Brief
Print exactly what appears from the line containing "How do I perform: Select" through the final line of the data below, pictures excluded.

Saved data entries
══════

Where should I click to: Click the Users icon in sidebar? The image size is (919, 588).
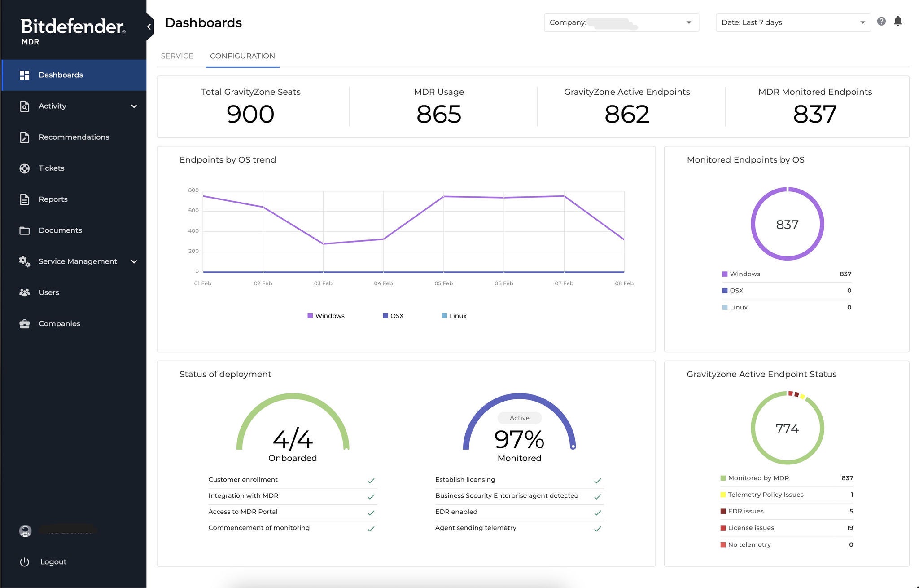[25, 292]
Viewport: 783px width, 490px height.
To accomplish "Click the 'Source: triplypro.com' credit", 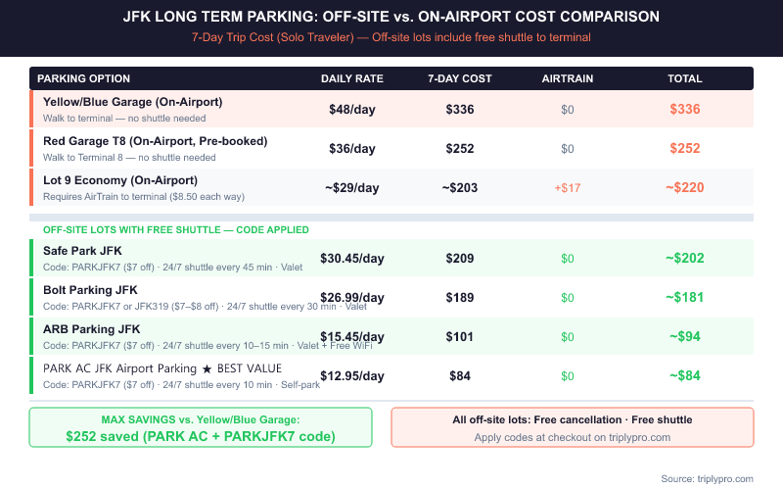I will coord(705,478).
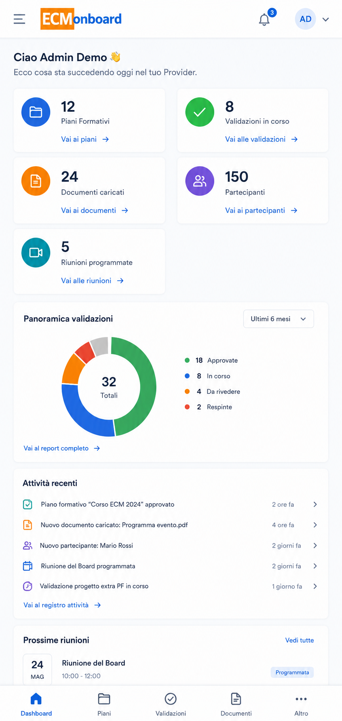
Task: Open notifications bell
Action: [264, 19]
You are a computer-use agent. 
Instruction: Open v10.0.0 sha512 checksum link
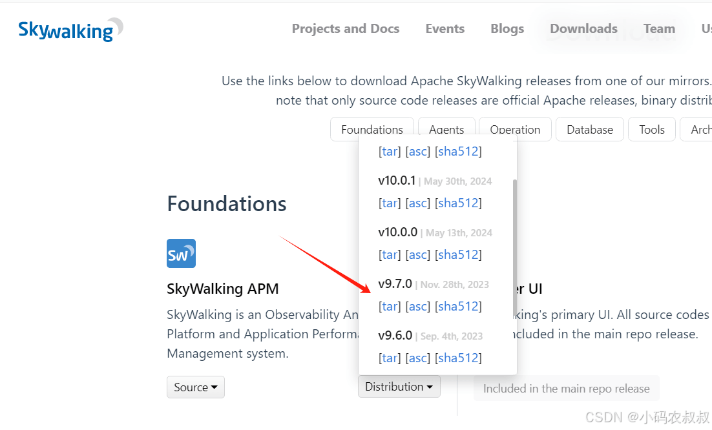[458, 255]
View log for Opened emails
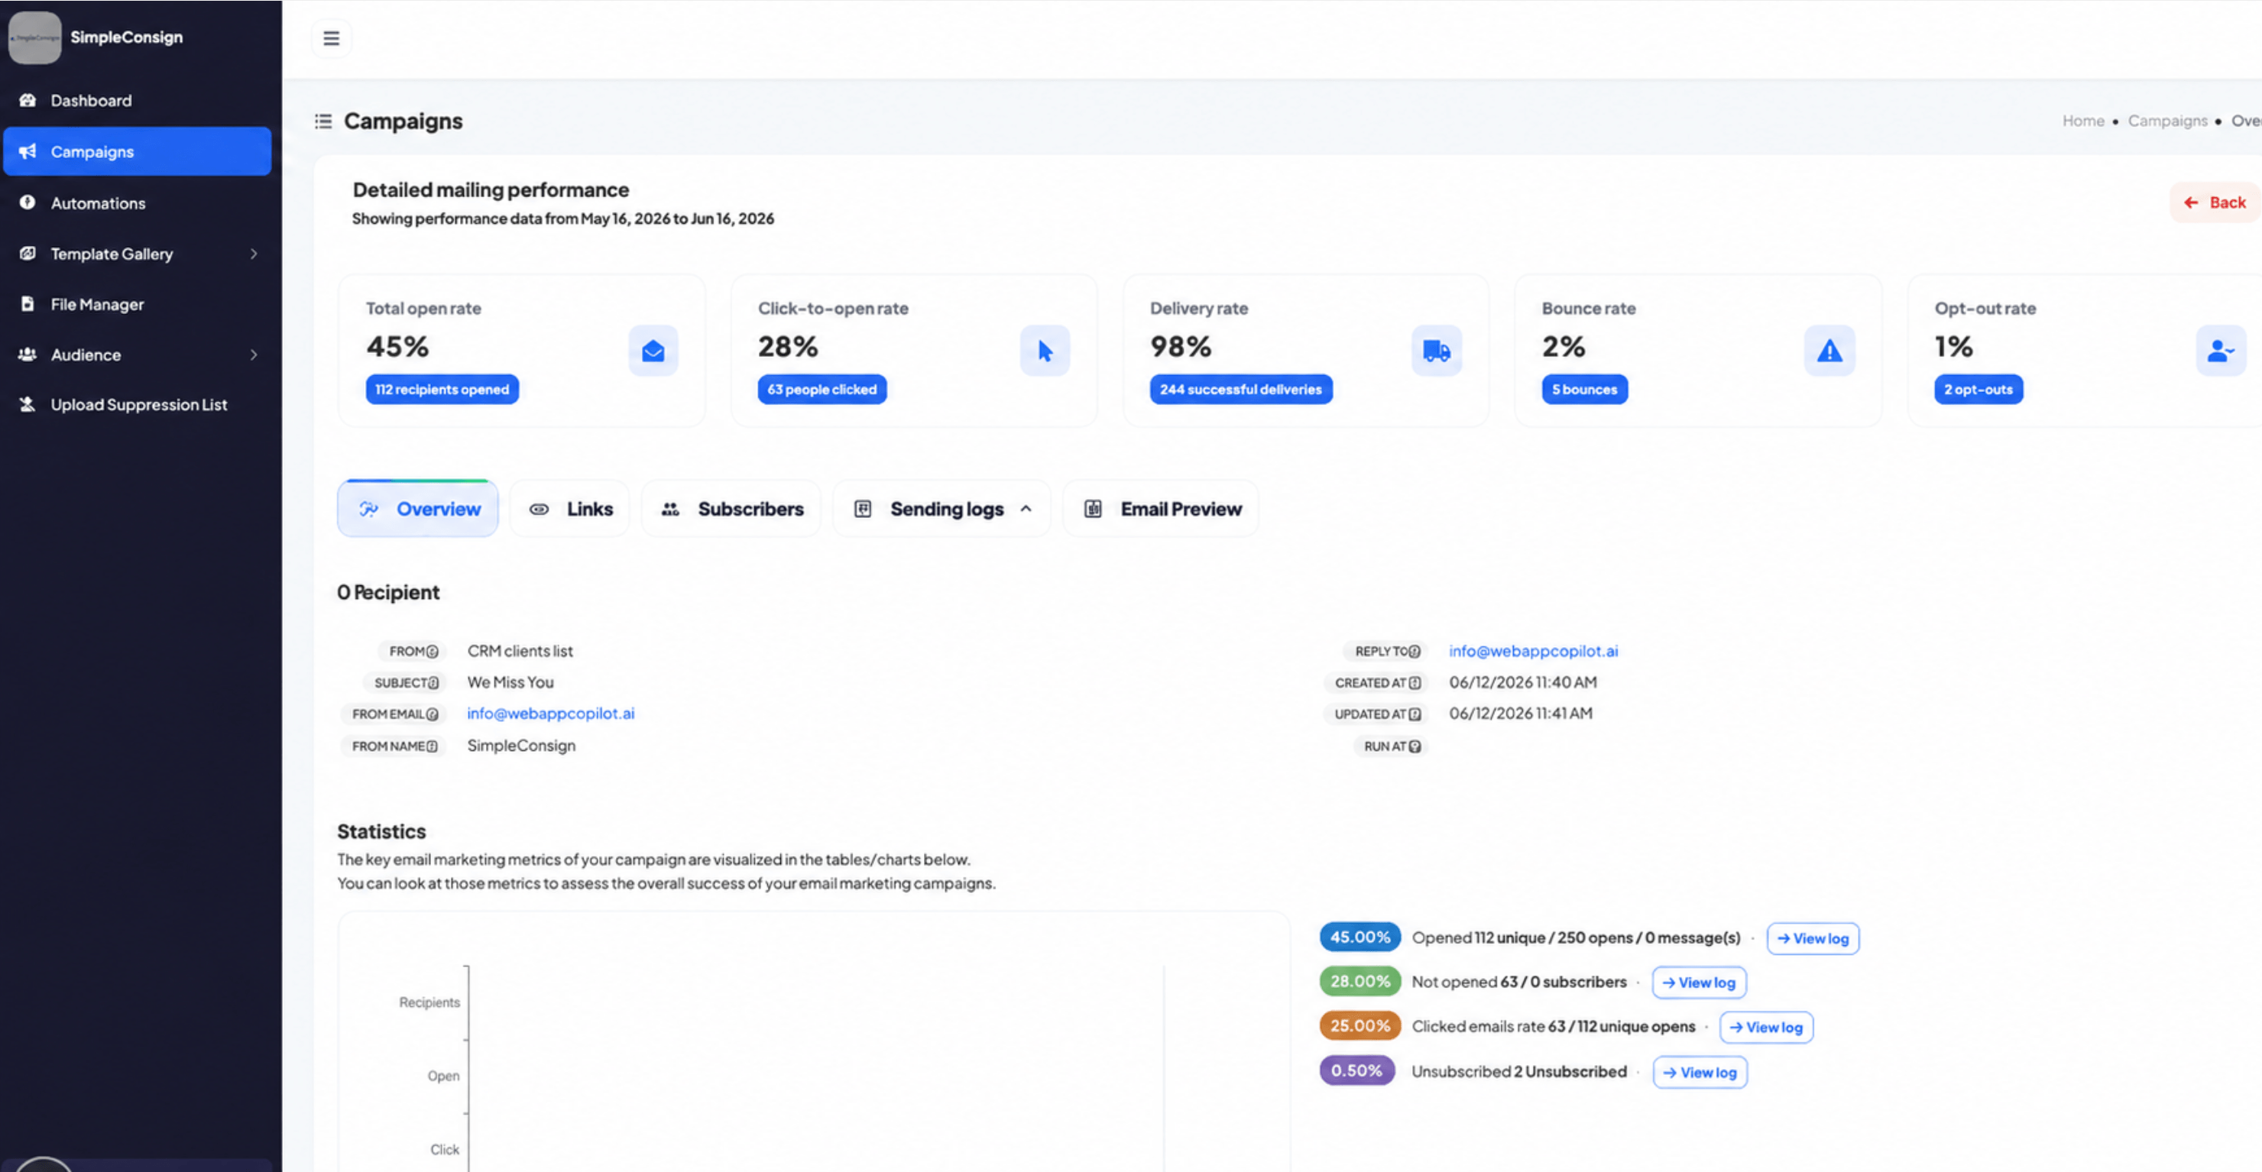This screenshot has height=1172, width=2262. click(1812, 938)
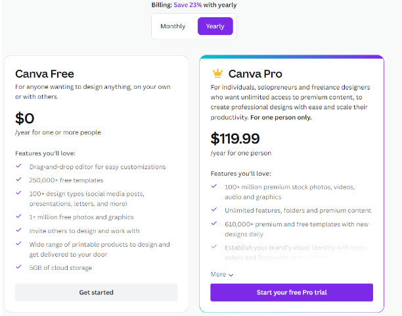This screenshot has height=316, width=402.
Task: Start your free Pro trial
Action: click(x=292, y=292)
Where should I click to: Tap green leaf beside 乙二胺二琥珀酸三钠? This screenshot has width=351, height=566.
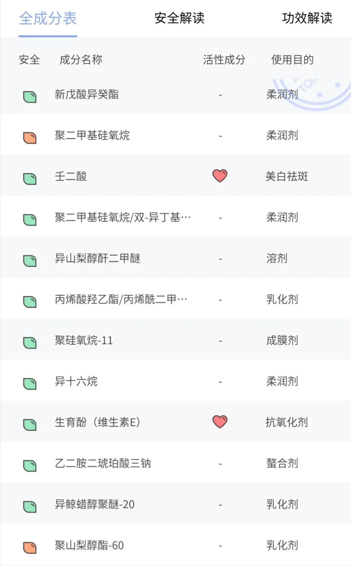click(x=30, y=465)
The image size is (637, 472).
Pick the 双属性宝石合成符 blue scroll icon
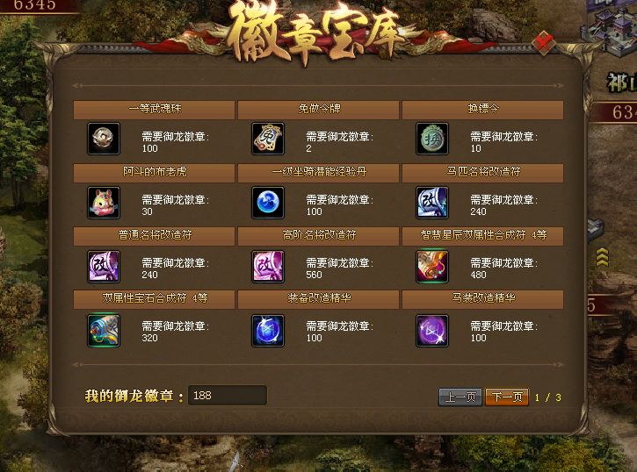tap(104, 330)
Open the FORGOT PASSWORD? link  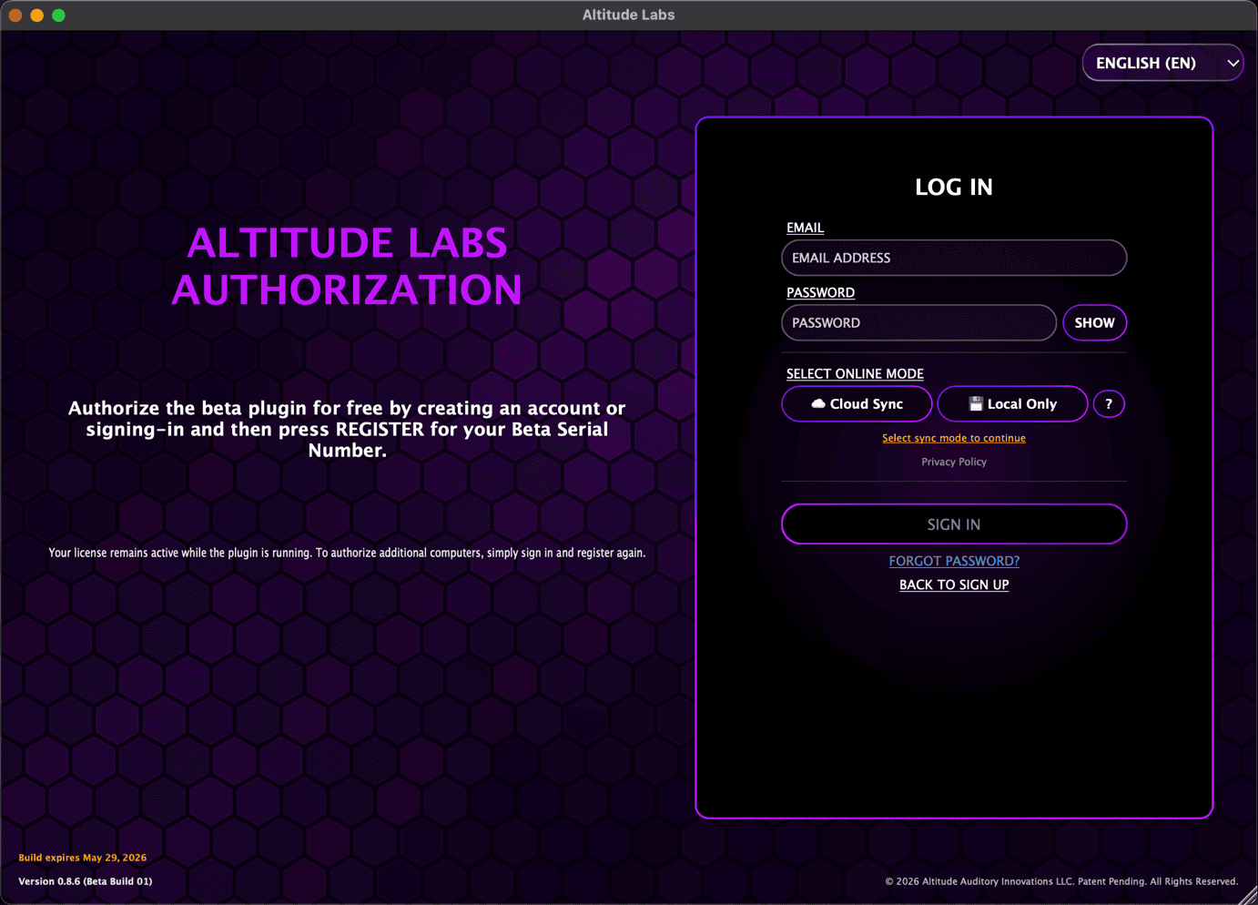[953, 561]
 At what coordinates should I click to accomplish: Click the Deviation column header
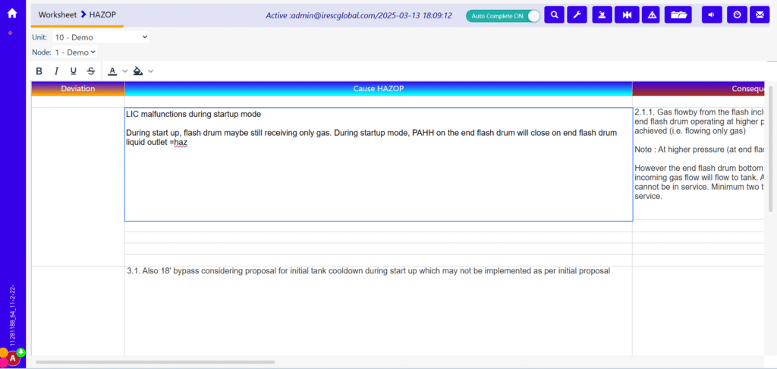point(78,89)
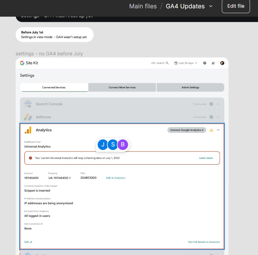Click the red alert icon in the UA banner
The height and width of the screenshot is (255, 258).
(x=30, y=158)
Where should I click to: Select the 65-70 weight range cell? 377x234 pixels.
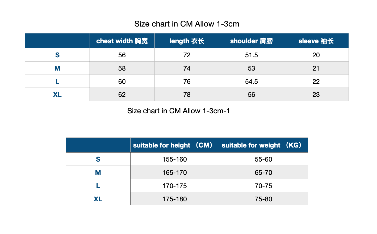[263, 172]
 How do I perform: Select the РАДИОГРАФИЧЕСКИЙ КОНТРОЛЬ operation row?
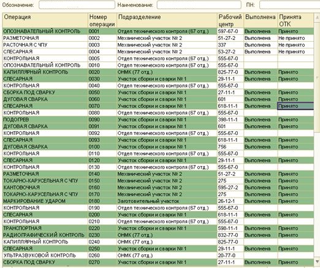(x=158, y=235)
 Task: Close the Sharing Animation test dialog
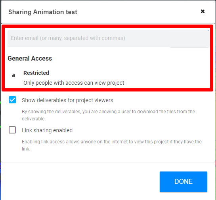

══════

Response to this exercise
 How do I perform: Select the РАДИОГРАФИЧЕСКИЙ КОНТРОЛЬ operation row?
(x=158, y=235)
 Task: Close the Sharing Animation test dialog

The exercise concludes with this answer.